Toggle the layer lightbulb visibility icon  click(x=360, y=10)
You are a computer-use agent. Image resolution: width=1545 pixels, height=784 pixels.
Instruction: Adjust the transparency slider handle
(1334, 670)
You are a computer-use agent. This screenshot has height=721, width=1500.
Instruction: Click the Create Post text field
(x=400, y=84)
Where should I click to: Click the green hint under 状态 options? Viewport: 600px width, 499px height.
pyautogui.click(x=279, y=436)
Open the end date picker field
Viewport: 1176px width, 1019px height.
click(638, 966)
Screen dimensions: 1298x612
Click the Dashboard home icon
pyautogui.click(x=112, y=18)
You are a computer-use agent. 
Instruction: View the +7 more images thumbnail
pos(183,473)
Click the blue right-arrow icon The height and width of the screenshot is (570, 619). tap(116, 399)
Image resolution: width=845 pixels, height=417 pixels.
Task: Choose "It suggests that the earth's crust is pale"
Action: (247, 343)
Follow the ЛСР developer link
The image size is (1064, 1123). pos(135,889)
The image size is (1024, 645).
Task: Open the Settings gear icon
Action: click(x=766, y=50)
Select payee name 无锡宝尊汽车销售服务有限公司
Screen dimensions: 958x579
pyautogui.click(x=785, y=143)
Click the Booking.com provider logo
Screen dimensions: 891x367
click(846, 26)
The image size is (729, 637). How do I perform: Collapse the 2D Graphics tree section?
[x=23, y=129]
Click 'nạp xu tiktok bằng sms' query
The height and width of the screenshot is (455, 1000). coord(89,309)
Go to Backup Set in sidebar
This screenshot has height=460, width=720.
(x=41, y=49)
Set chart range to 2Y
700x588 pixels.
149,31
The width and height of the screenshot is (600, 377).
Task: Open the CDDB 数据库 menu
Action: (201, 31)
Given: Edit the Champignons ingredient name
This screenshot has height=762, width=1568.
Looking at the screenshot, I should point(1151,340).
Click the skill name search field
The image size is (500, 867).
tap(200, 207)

• Exercise details:
Retype the material in full. Each word must match.

• Answer below:
Toggle the layer lightbulb visibility icon  click(x=360, y=10)
You are a computer-use agent. Image resolution: width=1545 pixels, height=784 pixels.
Instruction: Adjust the transparency slider handle
(1334, 670)
You are a computer-use agent. This screenshot has height=721, width=1500.
Instruction: Click the Create Post text field
(x=400, y=84)
Where should I click to: Click the green hint under 状态 options? Viewport: 600px width, 499px height.
pyautogui.click(x=279, y=436)
Open the end date picker field
Viewport: 1176px width, 1019px height.
click(638, 966)
Screen dimensions: 1298x612
Click the Dashboard home icon
pyautogui.click(x=112, y=18)
You are a computer-use agent. 
Instruction: View the +7 more images thumbnail
pos(183,473)
Click the blue right-arrow icon The height and width of the screenshot is (570, 619). tap(116, 399)
Image resolution: width=845 pixels, height=417 pixels.
Task: Choose "It suggests that the earth's crust is pale"
Action: (247, 343)
Follow the ЛСР developer link
The image size is (1064, 1123). pos(135,889)
The image size is (1024, 645).
Task: Open the Settings gear icon
Action: click(x=766, y=50)
Select payee name 无锡宝尊汽车销售服务有限公司
Screen dimensions: 958x579
pyautogui.click(x=785, y=143)
Click the Booking.com provider logo
Screen dimensions: 891x367
click(846, 26)
The image size is (729, 637). How do I perform: Collapse the 2D Graphics tree section?
[x=23, y=129]
Click 'nạp xu tiktok bằng sms' query
The height and width of the screenshot is (455, 1000). coord(89,309)
Go to Backup Set in sidebar
This screenshot has height=460, width=720.
(x=41, y=49)
Set chart range to 2Y
700x588 pixels.
149,31
The width and height of the screenshot is (600, 377).
Task: Open the CDDB 数据库 menu
Action: (201, 31)
Given: Edit the Champignons ingredient name
This screenshot has height=762, width=1568.
Looking at the screenshot, I should point(1151,340).
Click the skill name search field
The image size is (500, 867).
tap(200, 207)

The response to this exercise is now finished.